2-3 of them apparently...

> Why is the commit duration so large in [704-1] and the work was done ? in
> [703-1]

greatly simplified but:

COMMIT means - "write to disk"; this is expensive. In a transaction (see
below) the statements can be run fairly quickly because they are not
guaranteed to be written to disk until you issue a commit.

> Autocommit is enabled for the session, would not any commit work have
> completed on the return from the select ?
> ( I thought functions were auto-commit ? , I also note that the
> table_maintenance function returns VOID.

You issued an explicit BEGIN - it doesn't matter what you auto-commit mode
is set to at this point. It may be your middleware that is sending the
BEGIN, not you, but the end result is the same.

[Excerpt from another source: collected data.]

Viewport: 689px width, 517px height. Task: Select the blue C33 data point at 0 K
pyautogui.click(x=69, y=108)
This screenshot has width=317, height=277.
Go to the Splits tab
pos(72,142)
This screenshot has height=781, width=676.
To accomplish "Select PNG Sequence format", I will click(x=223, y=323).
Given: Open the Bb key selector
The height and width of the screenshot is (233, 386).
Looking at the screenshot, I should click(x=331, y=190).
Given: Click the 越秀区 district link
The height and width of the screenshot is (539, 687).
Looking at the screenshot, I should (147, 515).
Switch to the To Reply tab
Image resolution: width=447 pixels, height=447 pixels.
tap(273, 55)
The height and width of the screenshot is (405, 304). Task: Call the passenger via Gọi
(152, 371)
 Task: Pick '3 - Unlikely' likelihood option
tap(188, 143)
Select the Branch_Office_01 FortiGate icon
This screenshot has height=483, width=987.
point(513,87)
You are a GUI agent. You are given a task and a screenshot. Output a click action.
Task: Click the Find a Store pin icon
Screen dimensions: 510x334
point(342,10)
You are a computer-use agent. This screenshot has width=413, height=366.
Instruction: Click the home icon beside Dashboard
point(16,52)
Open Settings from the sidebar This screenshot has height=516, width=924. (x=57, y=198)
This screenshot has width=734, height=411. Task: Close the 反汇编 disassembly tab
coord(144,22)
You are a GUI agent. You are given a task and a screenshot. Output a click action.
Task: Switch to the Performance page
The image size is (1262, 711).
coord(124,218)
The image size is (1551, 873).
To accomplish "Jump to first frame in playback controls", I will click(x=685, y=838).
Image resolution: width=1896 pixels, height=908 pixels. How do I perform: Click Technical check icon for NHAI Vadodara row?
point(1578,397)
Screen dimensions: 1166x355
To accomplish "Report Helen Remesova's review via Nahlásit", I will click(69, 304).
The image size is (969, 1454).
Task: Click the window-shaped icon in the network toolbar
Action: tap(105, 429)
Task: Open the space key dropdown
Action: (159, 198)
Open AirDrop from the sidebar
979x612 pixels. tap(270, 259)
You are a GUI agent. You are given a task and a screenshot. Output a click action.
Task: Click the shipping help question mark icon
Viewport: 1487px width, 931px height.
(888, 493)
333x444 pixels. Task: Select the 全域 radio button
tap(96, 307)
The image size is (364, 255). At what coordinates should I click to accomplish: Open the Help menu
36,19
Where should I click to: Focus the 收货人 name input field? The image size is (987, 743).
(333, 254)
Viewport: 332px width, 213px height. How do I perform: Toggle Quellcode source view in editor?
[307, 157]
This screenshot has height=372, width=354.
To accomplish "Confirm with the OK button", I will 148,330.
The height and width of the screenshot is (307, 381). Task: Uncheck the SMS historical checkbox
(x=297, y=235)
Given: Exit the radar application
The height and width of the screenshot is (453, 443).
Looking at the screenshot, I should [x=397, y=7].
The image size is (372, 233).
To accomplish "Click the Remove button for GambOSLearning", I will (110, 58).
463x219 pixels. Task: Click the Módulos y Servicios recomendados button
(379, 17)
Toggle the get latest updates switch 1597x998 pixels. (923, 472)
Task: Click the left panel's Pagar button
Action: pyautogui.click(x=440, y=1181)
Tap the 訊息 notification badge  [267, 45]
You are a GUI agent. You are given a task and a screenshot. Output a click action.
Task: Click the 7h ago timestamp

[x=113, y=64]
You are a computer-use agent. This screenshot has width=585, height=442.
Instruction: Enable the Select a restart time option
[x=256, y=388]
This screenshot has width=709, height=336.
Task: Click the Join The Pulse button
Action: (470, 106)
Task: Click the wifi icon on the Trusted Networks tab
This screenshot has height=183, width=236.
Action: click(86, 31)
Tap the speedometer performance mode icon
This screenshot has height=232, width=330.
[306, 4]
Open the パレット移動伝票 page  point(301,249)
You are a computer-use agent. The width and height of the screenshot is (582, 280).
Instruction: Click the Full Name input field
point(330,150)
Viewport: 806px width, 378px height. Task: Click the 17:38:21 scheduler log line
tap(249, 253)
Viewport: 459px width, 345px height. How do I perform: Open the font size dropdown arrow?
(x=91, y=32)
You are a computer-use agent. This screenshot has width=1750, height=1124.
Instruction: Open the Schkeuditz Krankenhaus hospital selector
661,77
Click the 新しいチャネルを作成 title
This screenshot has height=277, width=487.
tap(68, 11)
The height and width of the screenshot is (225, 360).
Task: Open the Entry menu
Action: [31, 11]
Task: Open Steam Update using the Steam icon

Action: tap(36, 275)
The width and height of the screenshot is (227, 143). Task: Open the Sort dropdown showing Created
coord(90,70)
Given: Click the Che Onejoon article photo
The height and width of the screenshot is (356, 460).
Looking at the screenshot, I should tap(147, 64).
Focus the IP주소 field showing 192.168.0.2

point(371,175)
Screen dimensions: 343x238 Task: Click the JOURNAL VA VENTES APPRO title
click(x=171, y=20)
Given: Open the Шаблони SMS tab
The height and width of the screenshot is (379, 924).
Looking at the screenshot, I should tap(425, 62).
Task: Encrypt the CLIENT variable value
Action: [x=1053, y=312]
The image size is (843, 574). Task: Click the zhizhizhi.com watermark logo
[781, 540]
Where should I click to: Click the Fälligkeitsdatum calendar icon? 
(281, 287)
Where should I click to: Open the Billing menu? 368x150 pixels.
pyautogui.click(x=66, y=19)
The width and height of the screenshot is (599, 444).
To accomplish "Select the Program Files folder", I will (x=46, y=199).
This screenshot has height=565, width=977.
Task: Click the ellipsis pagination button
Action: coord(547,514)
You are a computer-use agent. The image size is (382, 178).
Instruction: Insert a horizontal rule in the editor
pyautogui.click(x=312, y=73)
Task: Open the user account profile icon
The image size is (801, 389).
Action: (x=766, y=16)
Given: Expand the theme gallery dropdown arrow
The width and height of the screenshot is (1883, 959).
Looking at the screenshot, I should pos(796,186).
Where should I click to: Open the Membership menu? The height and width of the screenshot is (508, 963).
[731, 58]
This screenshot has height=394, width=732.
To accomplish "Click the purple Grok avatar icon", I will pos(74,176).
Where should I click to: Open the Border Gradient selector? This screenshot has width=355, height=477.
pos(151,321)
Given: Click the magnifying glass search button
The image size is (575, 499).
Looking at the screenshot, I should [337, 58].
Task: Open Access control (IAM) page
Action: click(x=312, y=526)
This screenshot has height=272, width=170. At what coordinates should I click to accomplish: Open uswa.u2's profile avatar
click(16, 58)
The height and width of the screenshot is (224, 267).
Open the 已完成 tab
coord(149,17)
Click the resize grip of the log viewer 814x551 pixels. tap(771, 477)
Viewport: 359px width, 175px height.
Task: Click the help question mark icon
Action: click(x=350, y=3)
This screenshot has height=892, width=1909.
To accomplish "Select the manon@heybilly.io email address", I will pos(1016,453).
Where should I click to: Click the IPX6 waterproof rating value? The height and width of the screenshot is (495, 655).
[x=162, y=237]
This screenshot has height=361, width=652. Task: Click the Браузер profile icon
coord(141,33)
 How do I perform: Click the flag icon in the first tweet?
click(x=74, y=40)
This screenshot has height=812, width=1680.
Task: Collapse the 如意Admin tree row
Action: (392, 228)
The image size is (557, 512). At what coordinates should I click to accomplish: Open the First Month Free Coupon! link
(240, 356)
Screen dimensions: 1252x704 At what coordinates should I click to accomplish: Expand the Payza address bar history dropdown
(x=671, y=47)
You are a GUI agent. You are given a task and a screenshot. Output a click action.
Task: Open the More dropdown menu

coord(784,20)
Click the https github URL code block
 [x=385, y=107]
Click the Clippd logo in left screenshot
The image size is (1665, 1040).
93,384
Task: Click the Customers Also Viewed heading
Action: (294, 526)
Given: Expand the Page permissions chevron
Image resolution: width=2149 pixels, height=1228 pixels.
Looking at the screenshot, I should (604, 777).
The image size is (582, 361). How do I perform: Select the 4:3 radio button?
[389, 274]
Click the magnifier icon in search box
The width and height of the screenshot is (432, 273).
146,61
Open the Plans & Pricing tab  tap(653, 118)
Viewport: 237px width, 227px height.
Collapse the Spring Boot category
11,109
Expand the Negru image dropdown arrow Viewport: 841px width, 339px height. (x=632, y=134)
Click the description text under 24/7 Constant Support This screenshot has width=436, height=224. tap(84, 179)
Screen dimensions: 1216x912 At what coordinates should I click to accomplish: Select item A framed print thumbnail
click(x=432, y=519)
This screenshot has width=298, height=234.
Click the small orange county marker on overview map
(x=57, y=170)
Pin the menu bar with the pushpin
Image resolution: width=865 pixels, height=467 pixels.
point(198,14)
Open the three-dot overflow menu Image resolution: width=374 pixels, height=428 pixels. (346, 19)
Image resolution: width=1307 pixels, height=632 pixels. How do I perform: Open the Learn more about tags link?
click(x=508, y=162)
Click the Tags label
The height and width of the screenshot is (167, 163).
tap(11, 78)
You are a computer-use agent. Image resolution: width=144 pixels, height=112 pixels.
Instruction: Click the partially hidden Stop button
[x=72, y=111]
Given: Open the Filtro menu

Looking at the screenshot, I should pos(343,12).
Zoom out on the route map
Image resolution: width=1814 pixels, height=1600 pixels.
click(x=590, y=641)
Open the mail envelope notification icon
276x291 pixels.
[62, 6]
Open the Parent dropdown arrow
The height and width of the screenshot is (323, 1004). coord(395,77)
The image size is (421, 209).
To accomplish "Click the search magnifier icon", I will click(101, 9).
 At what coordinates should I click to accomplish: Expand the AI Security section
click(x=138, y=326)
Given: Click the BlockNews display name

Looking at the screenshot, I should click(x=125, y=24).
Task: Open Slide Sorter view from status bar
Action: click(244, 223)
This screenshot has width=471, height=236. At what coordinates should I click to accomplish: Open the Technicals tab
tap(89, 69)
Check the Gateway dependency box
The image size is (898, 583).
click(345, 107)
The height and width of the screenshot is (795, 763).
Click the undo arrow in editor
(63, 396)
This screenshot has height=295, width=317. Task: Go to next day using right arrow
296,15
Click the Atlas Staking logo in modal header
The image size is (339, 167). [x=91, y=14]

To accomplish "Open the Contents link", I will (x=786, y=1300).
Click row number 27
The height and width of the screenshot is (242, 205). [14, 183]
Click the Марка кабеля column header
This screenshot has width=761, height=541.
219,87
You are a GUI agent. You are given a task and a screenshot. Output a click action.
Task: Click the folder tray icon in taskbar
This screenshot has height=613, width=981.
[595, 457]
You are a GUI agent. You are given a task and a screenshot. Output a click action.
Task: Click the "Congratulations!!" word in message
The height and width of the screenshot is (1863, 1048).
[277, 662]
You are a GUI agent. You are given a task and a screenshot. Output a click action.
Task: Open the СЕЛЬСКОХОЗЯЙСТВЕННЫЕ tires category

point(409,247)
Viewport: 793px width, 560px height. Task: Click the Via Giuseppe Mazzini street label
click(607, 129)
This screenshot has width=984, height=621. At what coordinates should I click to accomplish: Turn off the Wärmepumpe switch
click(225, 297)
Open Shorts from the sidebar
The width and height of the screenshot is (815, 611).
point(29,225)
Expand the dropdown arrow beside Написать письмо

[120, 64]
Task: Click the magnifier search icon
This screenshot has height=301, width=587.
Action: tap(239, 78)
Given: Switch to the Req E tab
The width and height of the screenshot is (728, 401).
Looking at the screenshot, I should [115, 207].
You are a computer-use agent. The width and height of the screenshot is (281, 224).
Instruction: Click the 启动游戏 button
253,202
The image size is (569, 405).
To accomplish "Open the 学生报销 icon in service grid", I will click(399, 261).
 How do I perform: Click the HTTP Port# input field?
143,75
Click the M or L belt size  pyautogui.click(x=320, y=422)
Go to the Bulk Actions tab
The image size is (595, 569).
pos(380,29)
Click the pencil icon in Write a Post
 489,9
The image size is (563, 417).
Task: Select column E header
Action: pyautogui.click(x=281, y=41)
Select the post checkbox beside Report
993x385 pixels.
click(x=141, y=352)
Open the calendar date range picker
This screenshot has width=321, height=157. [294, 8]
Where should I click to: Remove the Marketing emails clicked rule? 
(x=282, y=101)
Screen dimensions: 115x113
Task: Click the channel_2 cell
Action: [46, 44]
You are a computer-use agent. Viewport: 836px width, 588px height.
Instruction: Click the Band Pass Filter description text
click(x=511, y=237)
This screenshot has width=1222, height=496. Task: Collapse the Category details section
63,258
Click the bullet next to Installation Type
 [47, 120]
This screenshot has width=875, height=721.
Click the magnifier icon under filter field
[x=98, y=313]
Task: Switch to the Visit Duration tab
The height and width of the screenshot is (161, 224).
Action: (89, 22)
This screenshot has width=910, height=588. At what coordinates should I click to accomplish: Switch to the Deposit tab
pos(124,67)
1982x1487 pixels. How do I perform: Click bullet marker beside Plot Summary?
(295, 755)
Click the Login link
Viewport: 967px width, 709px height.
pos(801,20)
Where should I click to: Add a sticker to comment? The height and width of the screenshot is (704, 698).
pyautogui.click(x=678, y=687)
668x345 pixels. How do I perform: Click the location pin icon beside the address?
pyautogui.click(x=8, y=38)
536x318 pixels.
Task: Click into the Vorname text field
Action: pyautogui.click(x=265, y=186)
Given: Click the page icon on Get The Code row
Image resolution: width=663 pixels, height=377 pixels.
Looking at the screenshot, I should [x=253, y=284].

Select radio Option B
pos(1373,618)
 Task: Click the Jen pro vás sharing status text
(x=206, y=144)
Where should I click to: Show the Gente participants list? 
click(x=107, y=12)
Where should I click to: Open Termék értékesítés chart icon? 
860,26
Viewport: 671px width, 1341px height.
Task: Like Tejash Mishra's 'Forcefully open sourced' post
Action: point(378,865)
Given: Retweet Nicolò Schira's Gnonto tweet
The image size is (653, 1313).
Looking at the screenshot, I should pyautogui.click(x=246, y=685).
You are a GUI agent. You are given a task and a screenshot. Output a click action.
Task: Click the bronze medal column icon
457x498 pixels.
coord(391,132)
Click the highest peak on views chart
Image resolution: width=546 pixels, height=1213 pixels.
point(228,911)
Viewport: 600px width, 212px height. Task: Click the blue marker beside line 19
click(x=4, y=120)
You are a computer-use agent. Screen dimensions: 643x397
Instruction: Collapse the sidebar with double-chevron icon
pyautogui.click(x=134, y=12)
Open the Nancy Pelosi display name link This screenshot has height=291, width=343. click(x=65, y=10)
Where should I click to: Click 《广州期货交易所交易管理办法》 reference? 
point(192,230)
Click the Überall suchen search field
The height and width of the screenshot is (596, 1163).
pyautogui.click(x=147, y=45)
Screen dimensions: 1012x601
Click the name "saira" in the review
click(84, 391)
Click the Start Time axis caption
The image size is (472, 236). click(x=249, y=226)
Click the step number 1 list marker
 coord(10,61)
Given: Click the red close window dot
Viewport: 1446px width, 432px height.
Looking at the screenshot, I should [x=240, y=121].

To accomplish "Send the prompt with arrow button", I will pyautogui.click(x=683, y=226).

> When attached locally to the server and running the same command from the
> psql shell I observe:
>
> ace_db=# explain analyze select log.table_maintenance();
> QUERY PLAN
> ------------------------------------------------------------------------------------
> Result (cost=0.00..0.26 rows=1 width=0) (actual time=1.433..1.439 rows=1
> loops=1)
> Total runtime: 1.550 ms
> (2 rows)

If you mean to compare the 1.55ms to the 109+ms that is going to be
difficult since you haven't setup a controlled experiment; or more
specifically at minimum run the queries many times and calculate an average
value to compare.

David J.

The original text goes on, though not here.